◆ AUFGABEN
(a) Beantworte anhand des Textes zum Tarifabschluss die folgenden Fragen.
(i) Wie viele Kolleginnen und Kollegen beteiligten sich bundesweit an Aktionen?
(ii) Um wie viel Prozent sollten die Tariflöhne laut Forderung steigen?
(iii) Wie hoch lagen die Gewinne im Jahr 2019?
(b) Übersetze den Satz „Eine Erhöhung von 4 Prozent wären dann 8,4 Milliarden Euro gewesen.“ aus dem Text zum Tarifabschluss ins Englische.
(c) Führe den Text zum Tarifabschluss im Anschluss an seinen letzten Satz weiter.

Zum Tarifabschluss: Reallohnabbau und weitere Flexibilisierung

Der IGM-Vorstand stellt den Kampf ein – die Kolleginnen und Kollegen zahlen die Zeche

Eine Million Kolleginnen und Kollegen legten sich bundesweit in vielfältigen Aktionen ins Zeug, um eine bescheidene Forderung nach 4 Prozent höheren Tariflöhnen sowie Vereinbarungen für eine „Zukunftssicherung“ zu erkämpfen.

Nach Angaben des Kapitalistenverbandes betrugen die Löhne (inklusive der Wasserköpfe) 210,4 Milliarden Euro. Eine Erhöhung von 4 Prozent wären dann 8,4 Milliarden Euro gewesen. Zuviel? Nun, die Gewinne lagen 2019 bei 33,2 Milliarden Euro (aus Gesamtmetall.de/aktuelle Daten).

(Einträge aus einer Sammlung)
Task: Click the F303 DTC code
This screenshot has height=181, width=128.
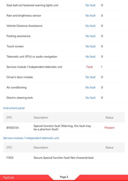Action: point(10,158)
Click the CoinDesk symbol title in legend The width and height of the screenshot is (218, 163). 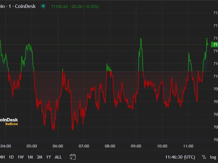tap(18, 6)
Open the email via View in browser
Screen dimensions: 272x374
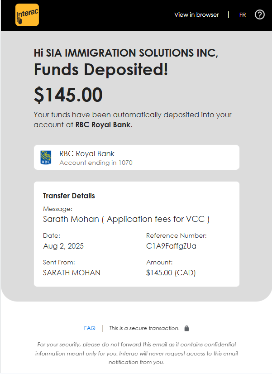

◆ ANTWORTEN NACH AUFGABE
(a)
(i) Eine Million
(ii) Um 4 Prozent
(iii) Bei 33,2 Milliarden Euro

(b) A 4 percent increase would then have amounted to 8.4 billion euros.

(c)
Nach vier Wochen Warmlaufen und sichtbar großer Kampfbereitschaft schloss der IGM-Bezirk in Nordrhein-Westfalen noch vor Ostern mit den Kapitalisten einen Tarifvertrag ab, den mittlerweile auch die bayerische IG Metall zu großen Teilen übernommen hat. Johann Horn, Bezirksleiter der IG Metall Bayern, dazu: „Mit diesem Abschluss stabilisieren wir die Einkommen, sichern Beschäftigung und schaffen Zukunftsperspektiven. Mit der Regelung zu Zukunftstarifverträgen ist uns der Einstieg in eine gemeinsame Gestaltung des industriellen Wandels gelungen.“ Wirklich? Lassen wir die bayrischen Kapitalisten sprechen:

Zum ersten: „Daher sind wir froh, dass der Abschluss dieser außergewöhnlichen Situation Rechnung trägt und keine tabellenwirksamen Belastungen während der gesamten Laufzeit von 21 Monaten enthält.“ (Bayerischer Unternehmensverband Metall und Elektro, bayme vbm, 23. April 2021)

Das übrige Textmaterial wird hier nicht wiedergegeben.